I hear him. I hear you Lord. I keep speaking saying give me a revelation God. I say I can’t keep going without understanding. But that’s when I am put in my place, Lucy you will never understand everything the Lord is doing. So long as you believe He is good. You will be okay. So long as you believe He is powerful. You will be okay. So long as you believe He is love. You will be okay. Who am I to say I won’t continue if I don’t understand the Creator. The one my mind is too small to even hold a fraction of, but worthy enough still of His love and attention. Then I am reminded of these wise words:


And now I’m like okay God you might as well just throw it all out at me, I’m already crying so we might as well continue. We sit together and as I weep He calmly and quietly tells me more. He says you need to love me more than you love your family. You need to love your family less than you love me. Yes you can love them an enormous amount but you need to love me enormous +1. Okay God I’m willing but I don’t know how. Yes I know how to love you but I need help. And as I cry out for help He quiets me and assures me He is still here, always has been, and always will be. God now is speaking in surround sound to me.
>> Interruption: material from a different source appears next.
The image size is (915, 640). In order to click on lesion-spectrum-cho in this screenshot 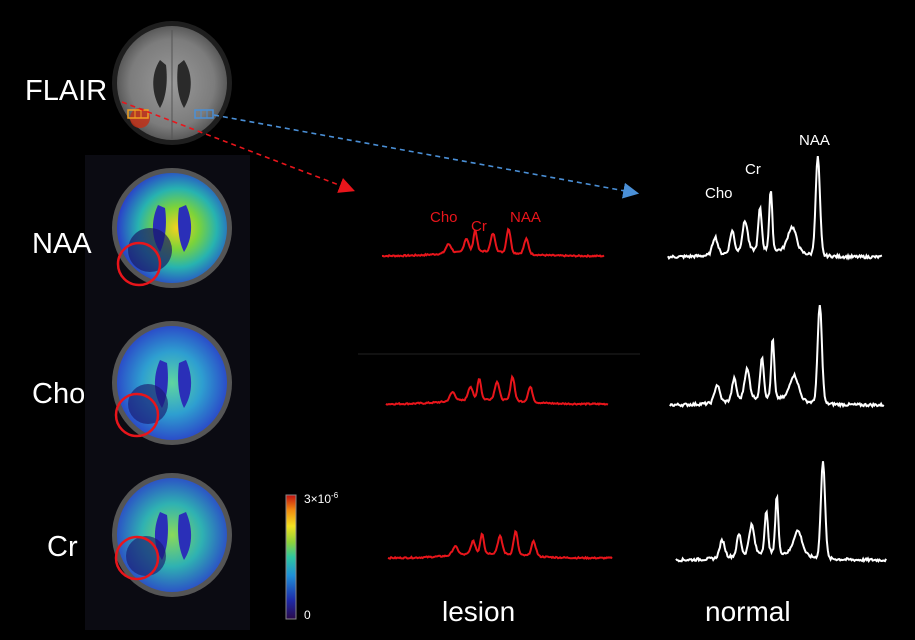, I will do `click(497, 390)`.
I hear him in my prayers, I see his word 

…and as my music plays I hear the spontaneous song sing “how could we not fall hopelessly in love with you…I am my beloveds’ and He is mine.” 
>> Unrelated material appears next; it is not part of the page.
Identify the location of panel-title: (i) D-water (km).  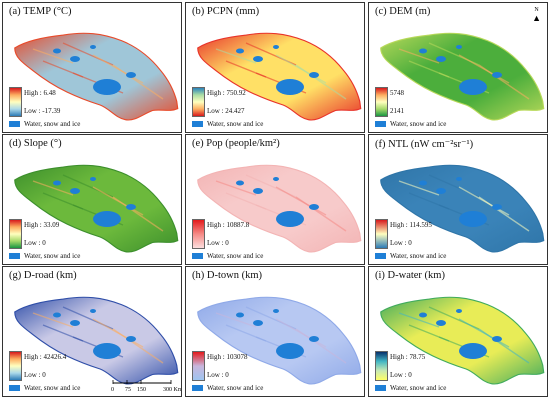
(410, 276).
My prayers and thoughts continue into the next day and I sit down to speak and spend time and listen. I say you Lord said if anyone lacks wisdom let him as you. I am asking you for wisdom. What to do. I know you call me, but Jesus. I scribble my prayers onto the paper. I close my eyes and meditate on the words being spoken in my mind in my song and in His word. Then as I begin to open my eyes are directed by the Lord down onto my paper. I see “I think trust I do, but Jesus.” What is God is the fact that nothing of this is actually written on the paper but I see trust. Trust. He speaks to me and says it’s Trust. My doubt of what to do comes from my lack of trust. And again He speaks to me all over and I hear in the song: “I can rest assured because I belong to you.”

I sit and still don’t understand but I am content knowing that my Father does. I love my family and I love the missions but I more need to lov the Lord. Above all. Above ALL. I need to love Him.